▸ Dataset content
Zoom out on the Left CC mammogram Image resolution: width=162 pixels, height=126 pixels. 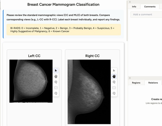[x=56, y=93]
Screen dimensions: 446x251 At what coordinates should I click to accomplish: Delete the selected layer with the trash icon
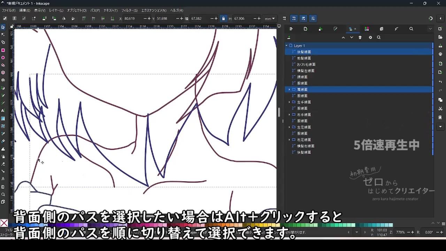(360, 38)
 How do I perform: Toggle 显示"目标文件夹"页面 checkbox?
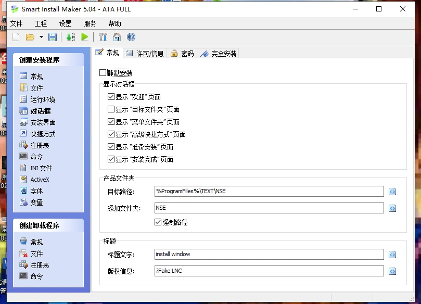coord(111,109)
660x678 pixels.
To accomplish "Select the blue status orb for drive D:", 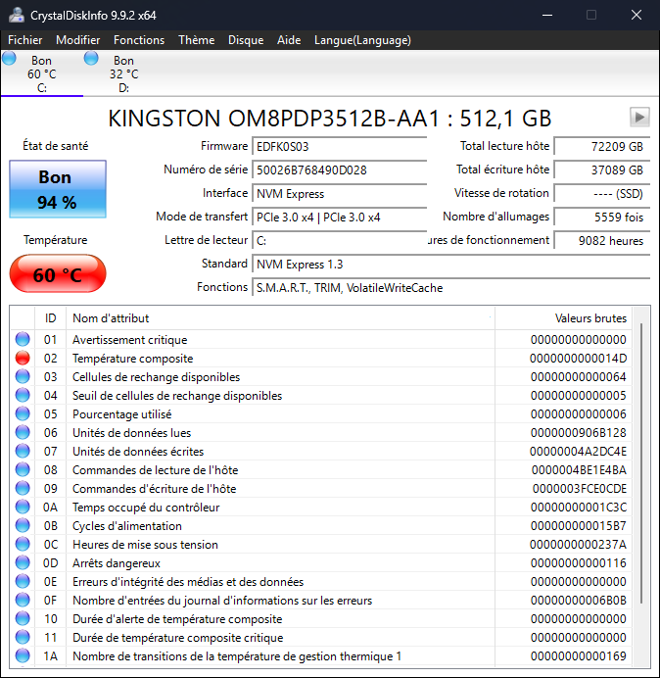I will coord(91,58).
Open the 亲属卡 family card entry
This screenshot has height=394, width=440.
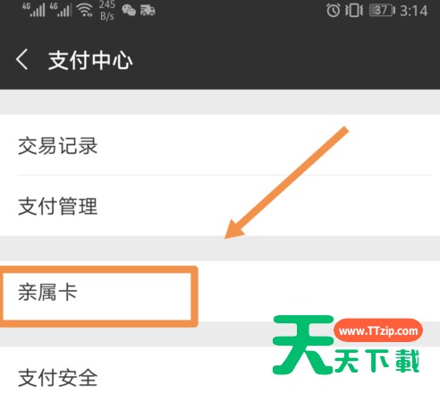tap(220, 292)
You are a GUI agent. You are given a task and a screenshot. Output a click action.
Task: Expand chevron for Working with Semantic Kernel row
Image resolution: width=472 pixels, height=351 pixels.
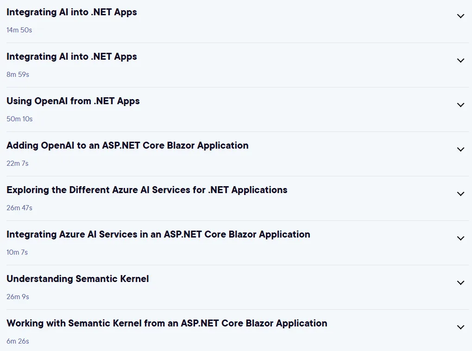pos(460,327)
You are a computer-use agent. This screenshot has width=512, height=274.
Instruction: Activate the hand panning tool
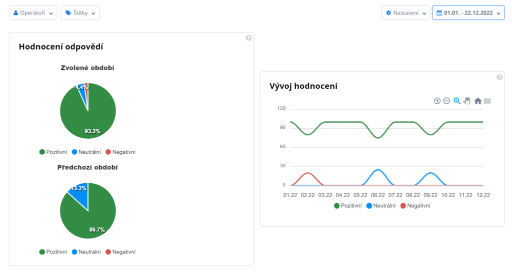tap(467, 101)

▸ What is expected
Every line in the data above that includes the word "agent" should be copied.

▸ Expected output
You are a GUI agent. You are given a task and a screenshot. Output a click action.
You are a computer-use agent. This screenshot has width=512, height=274.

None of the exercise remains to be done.